(Passage to read)

Press releases may be edited for formatting or style | August 15, 2019 Rad Oncology
A drug developed by UCLA physician-scientists and chemists speeds up the regeneration of mouse and human blood stem cells after exposure to radiation. If the results can be replicated in humans, the compound could help people recover quicker from chemotherapy, radiation and bone marrow transplants.

The study, published in Nature Communications, also sheds light on the basic biology behind blood stem cell regeneration and the role of a specific molecular process that is blocked by the new drug. Blood stem cells reside in the bone marrow and produce all of the body's blood and immune cells.

"We're very excited about the potential medical applications of these findings," said Dr. John Chute, a member of the Eli and Edythe Broad Center of Regenerative Medicine and Stem Cell Research at UCLA and a professor of medicine and radiation oncology in the division of hematology/oncology at the David Geffen School of Medicine at UCLA.

Previous research has shown that a protein called receptor type protein tyrosine phosphatase-sigma, also known as PTP-sigma, is found mostly in the nervous system, where it controls the regeneration of neurons. When PTP-sigma is activated in neurons, it puts the brakes on neuron regeneration; without PTP-sigma, nerves regenerate more easily after an injury.

(End Passage to read)
(Source information)

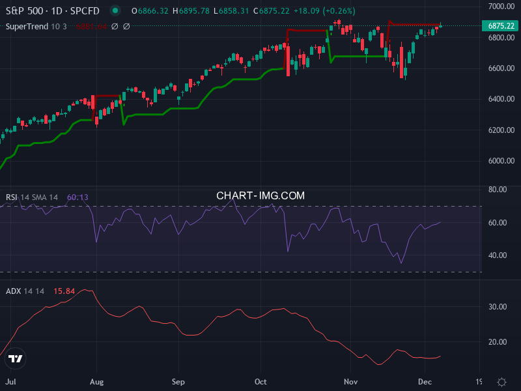Viewport: 521px width, 391px height.
Task: Click the first Ø icon beside SuperTrend
Action: (116, 26)
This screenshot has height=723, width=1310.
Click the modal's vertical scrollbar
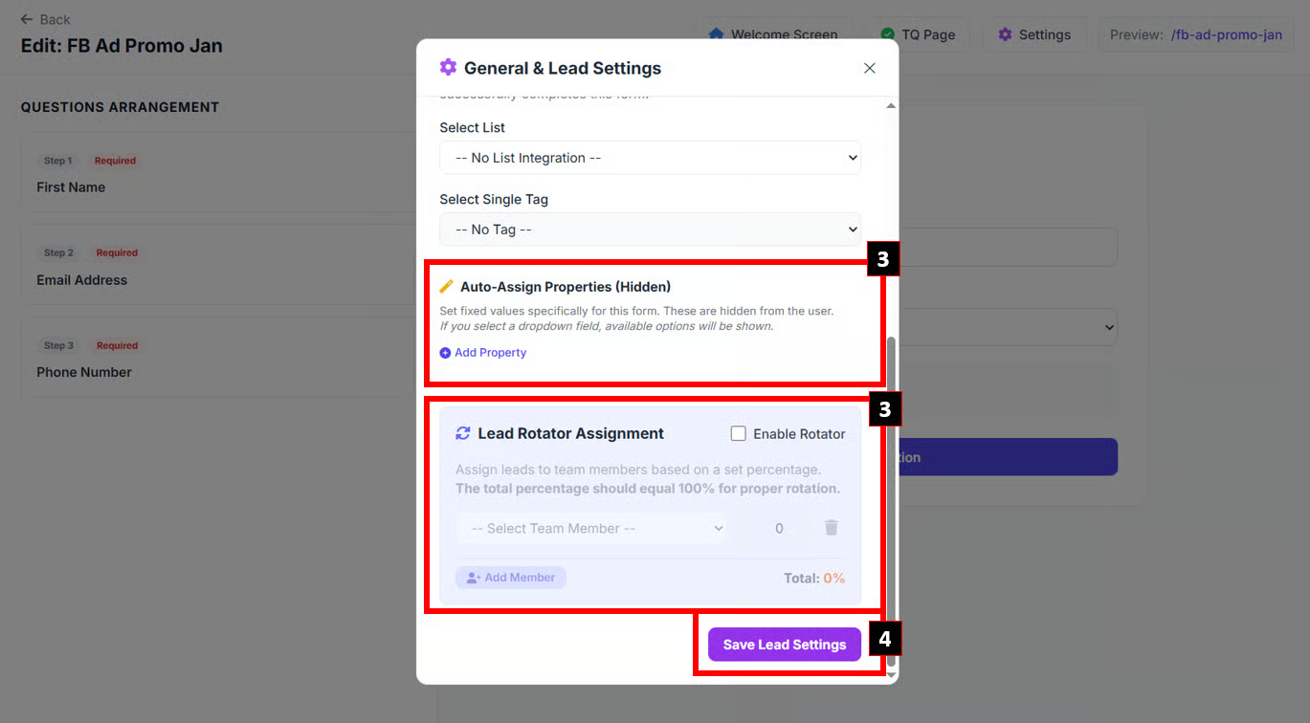[x=891, y=478]
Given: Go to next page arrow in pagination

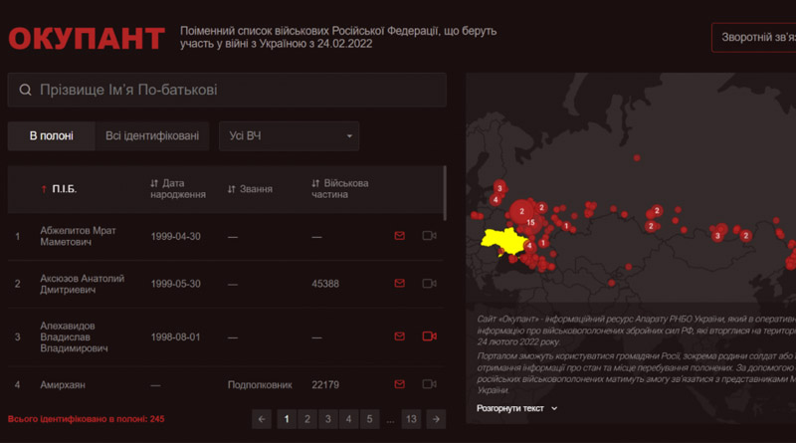Looking at the screenshot, I should click(436, 419).
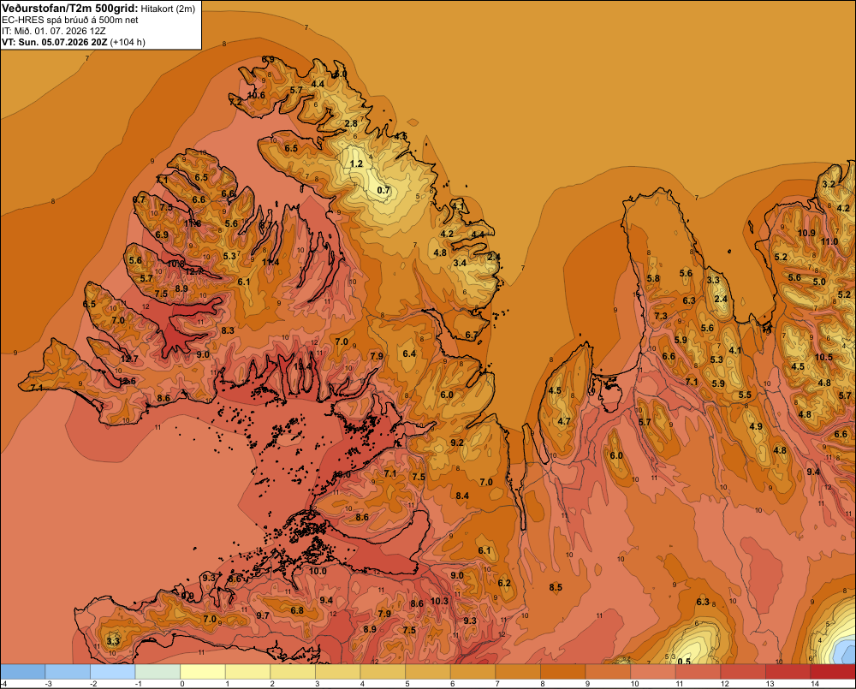Click the 10.3 temperature label
The width and height of the screenshot is (856, 689).
(439, 601)
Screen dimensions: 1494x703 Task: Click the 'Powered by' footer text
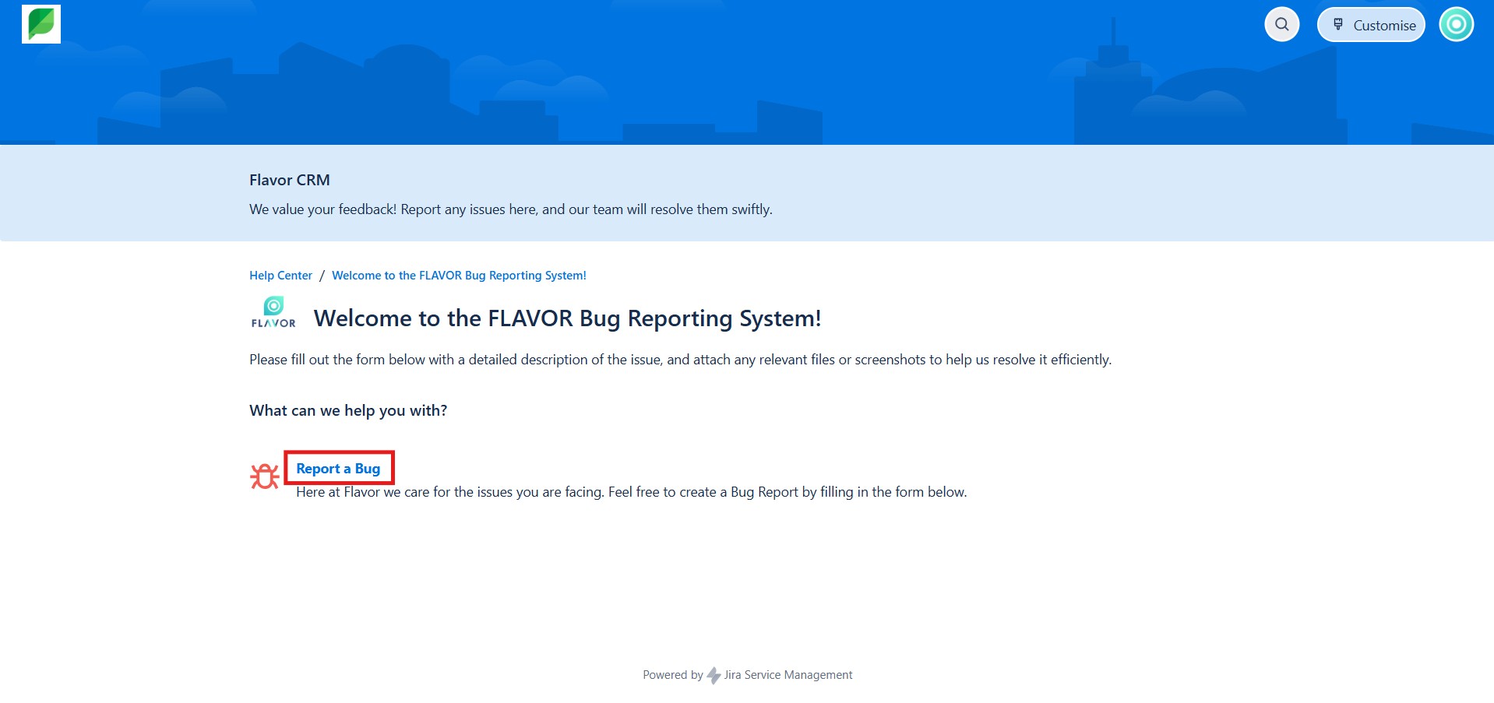(672, 675)
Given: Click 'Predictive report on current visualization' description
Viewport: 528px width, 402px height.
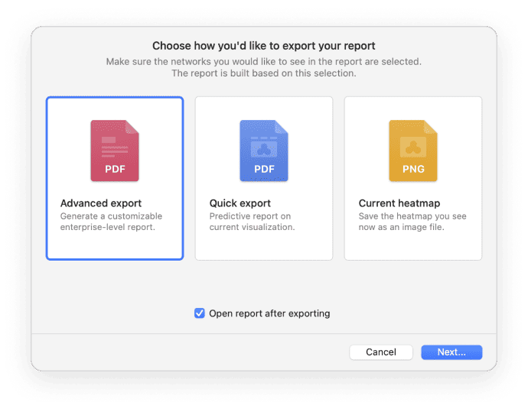Looking at the screenshot, I should coord(253,222).
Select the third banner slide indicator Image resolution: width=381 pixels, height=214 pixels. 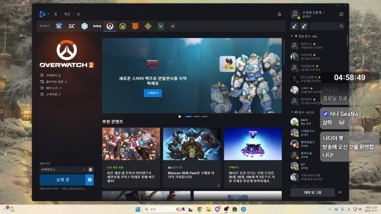[x=204, y=116]
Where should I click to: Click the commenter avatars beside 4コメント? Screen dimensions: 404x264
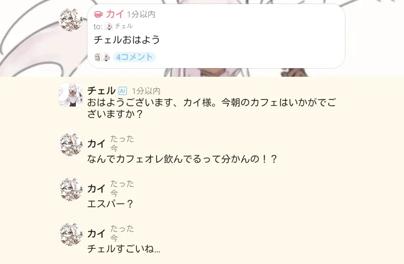coord(103,57)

(End Source information)

* [Task objective] Please quote word for word the part of the press release about the UCLA blood stem cell drug that opens with the words containing "Previous research has" and closes with "after an injury.".

* [Exercise answer]
Previous research has shown that a protein called receptor type protein tyrosine phosphatase-sigma, also known as PTP-sigma, is found mostly in the nervous system, where it controls the regeneration of neurons. When PTP-sigma is activated in neurons, it puts the brakes on neuron regeneration; without PTP-sigma, nerves regenerate more easily after an injury.